4. Research Data Deposit
Meaning of Research Data Deposit
  • ㆍRegistering the research data produced in the system (repository) for the purpose of facilitating future reuse and continuous access to the research data.
Requisites for Research Data Deposit
  • ㆍEnsuring continuous access to research data.
  • ㆍProviding professional research data management, preservation, and access.
  • ㆍReducing storage costs and enabling stable storage of large amounts of data.
  • ㆍLong-term management and preservation of research data in a secure environment.
  • ㆍCan be utilized as a resource with potential value that can be reused in the future.
Materials to be submitted by researchers when depositing research data
  • ㆍResearch data files

    ◦ The data should be in a state that allows software to process (verify, modify, convert, extract, etc.) the individual contents or internal structure of the research data.

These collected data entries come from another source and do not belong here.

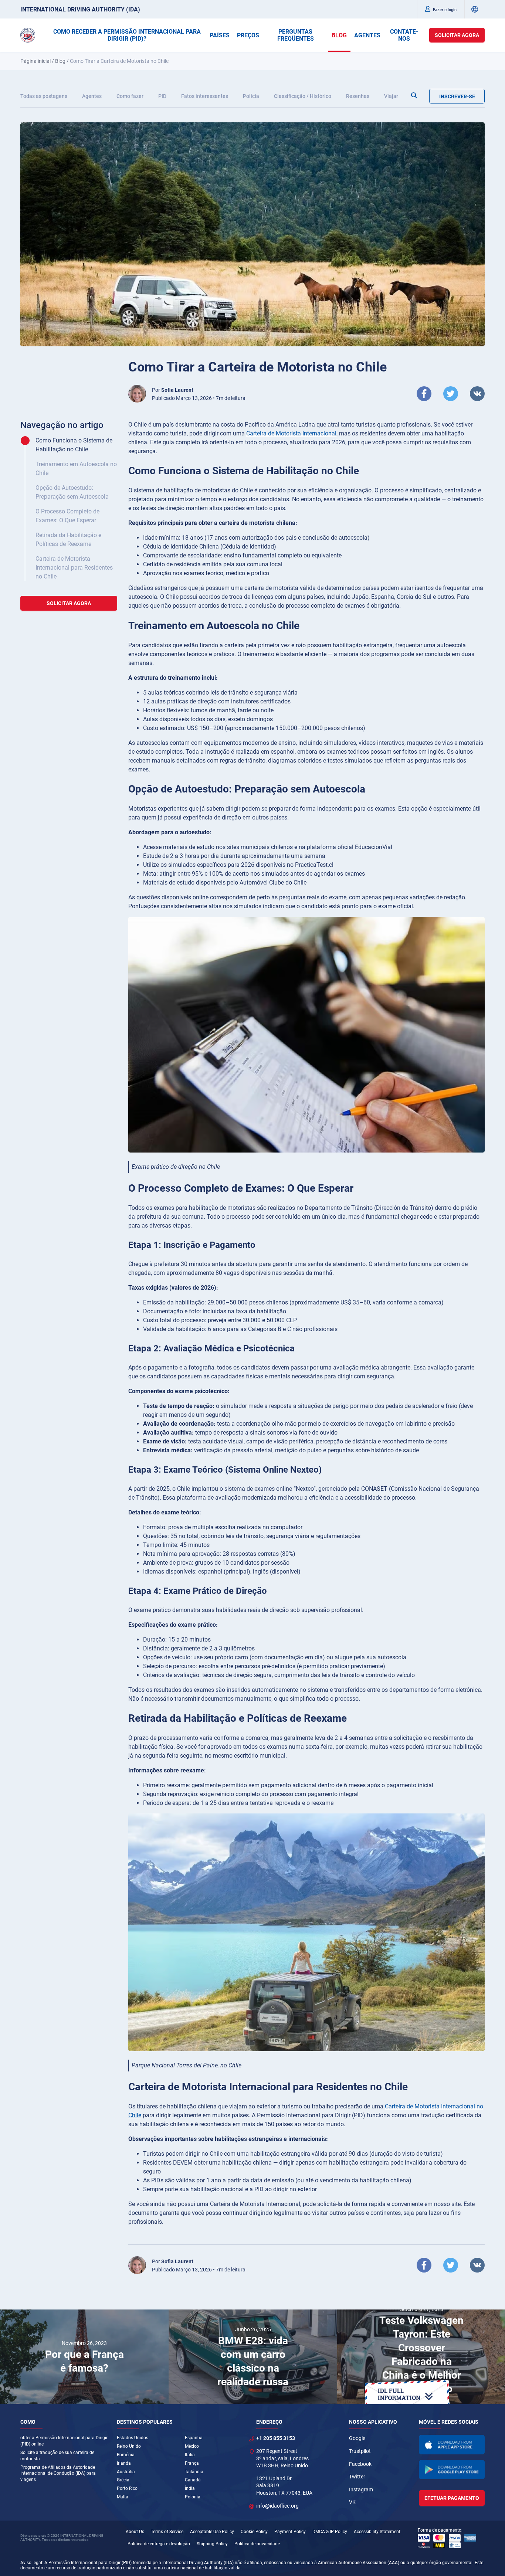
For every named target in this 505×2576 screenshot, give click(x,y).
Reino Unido (129, 2446)
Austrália (126, 2471)
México (192, 2446)
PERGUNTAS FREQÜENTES (295, 35)
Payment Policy (290, 2531)
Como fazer (129, 96)
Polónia (192, 2496)
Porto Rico (127, 2488)
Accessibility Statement (377, 2531)
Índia (190, 2488)
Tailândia (194, 2471)
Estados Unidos (132, 2437)
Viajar (391, 96)
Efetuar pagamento (451, 2498)
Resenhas (357, 96)
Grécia (123, 2479)
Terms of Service (167, 2531)
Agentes (92, 96)
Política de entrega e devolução (159, 2543)
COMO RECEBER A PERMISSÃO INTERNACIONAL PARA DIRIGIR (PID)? (127, 35)
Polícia (251, 96)
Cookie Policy (254, 2531)
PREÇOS (248, 35)
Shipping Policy (212, 2543)
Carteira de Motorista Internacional (291, 433)
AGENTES (367, 35)
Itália (190, 2454)
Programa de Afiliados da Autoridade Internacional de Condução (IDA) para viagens (58, 2473)
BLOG (339, 35)
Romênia (126, 2454)
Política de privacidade (257, 2543)
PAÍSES (220, 35)
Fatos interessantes (204, 96)
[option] (84, 2356)
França (192, 2463)
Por (172, 390)
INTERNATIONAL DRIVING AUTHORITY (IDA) (80, 9)
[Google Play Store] (452, 2470)
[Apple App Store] (452, 2444)
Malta (122, 2496)
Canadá (193, 2479)
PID (162, 96)
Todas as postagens (43, 96)
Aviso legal (31, 2562)
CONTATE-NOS (404, 35)
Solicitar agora (457, 35)
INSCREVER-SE (457, 96)
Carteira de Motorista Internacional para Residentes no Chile (74, 567)
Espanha (194, 2437)
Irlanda (124, 2463)
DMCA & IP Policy (329, 2531)
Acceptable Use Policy (212, 2531)
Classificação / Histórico (302, 96)
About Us (135, 2531)
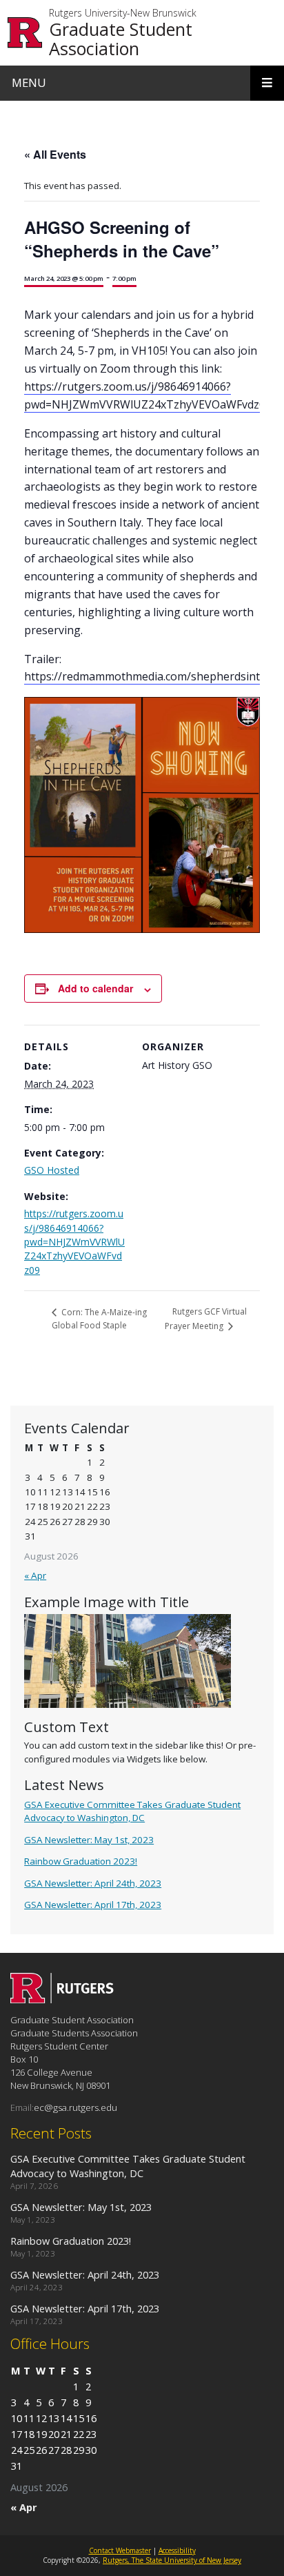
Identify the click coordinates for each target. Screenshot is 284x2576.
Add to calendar (95, 988)
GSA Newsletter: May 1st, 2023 (89, 1839)
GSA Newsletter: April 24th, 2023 (92, 1883)
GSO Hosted (51, 1170)
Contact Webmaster (120, 2550)
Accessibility (177, 2550)
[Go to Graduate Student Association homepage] (62, 1999)
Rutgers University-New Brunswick (122, 13)
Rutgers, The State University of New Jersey (172, 2560)
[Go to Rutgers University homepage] (25, 33)
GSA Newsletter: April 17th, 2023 (92, 1904)
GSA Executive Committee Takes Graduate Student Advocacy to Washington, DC (132, 1811)
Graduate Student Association (120, 38)
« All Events (55, 154)
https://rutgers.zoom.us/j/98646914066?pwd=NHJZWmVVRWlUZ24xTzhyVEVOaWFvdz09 (74, 1241)
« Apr (35, 1575)
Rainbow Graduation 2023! (80, 1861)
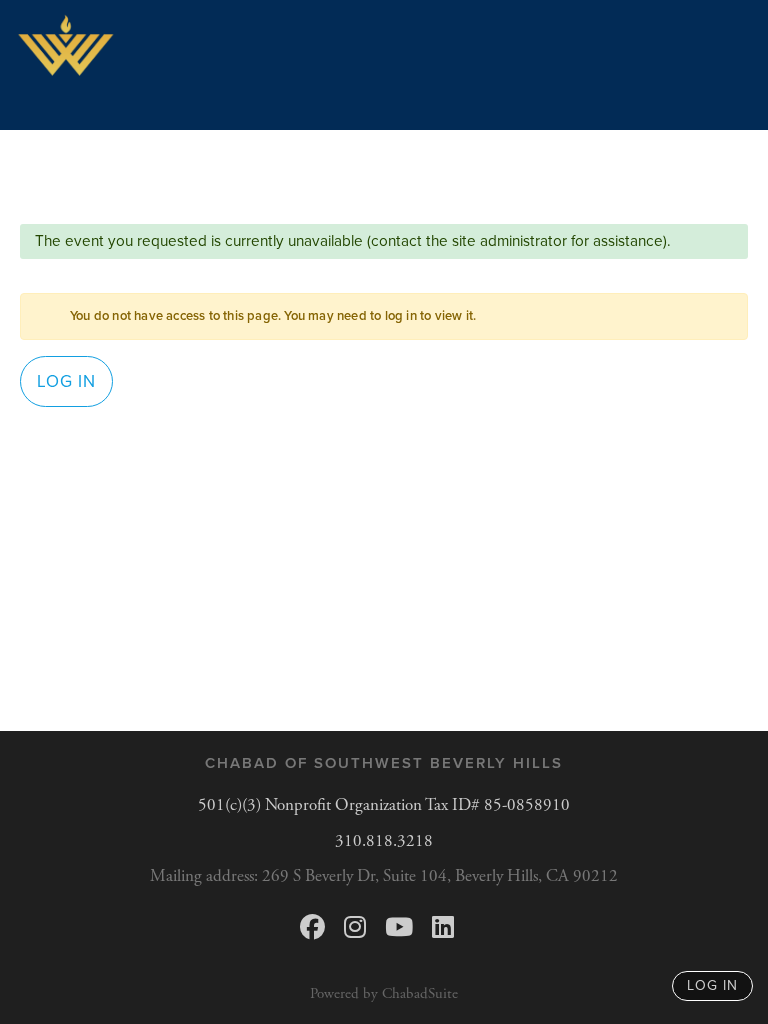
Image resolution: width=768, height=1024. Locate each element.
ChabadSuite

    ◦ It is recommended that the Research Dataset or Research Data File are provided in a universal format for future reuse, or in a specific format that is commonly used by the domain-specific community.

  • ㆍDocumentation

    ◦ Provide documentation files with the study data files that are necessary to interpret the study data files.

    ◦ Documentation files may include codebooks, data collection tools, summary statistics, project summaries, and a list of data-related publications.

  • ㆍMetadata

    ◦ Metadata describing the contents of the research data file must be provided along with the research data file.

    ◦ The metadata format (DC) you use may include: title, creator, type, contributor, format, description, subject, and terms. (see Research Data Collection Guidelines <Table 1>).

Research Data Registration Procedure
  • ㆍRegistration

    ◦ Researchers check research data for quality and anomalies and submit research data to the data repository <Figure 1>.

  • ㆍApproval and review

    ◦ Principal investigators or institutional/departmental research data management personnel review and approve submitted research data <Figure 1>.

    ◦ Key review points: Data format, compliance with metadata technical formats, compliance with research data disclosure and licensing, and inclusion of sensitive information.

  • ㆍWhat to look for when making a deposit

    ◦ Checklist

    - Follow naming conventions

    - Check for typos

    - File size (maximum single file size limit: 100 GB)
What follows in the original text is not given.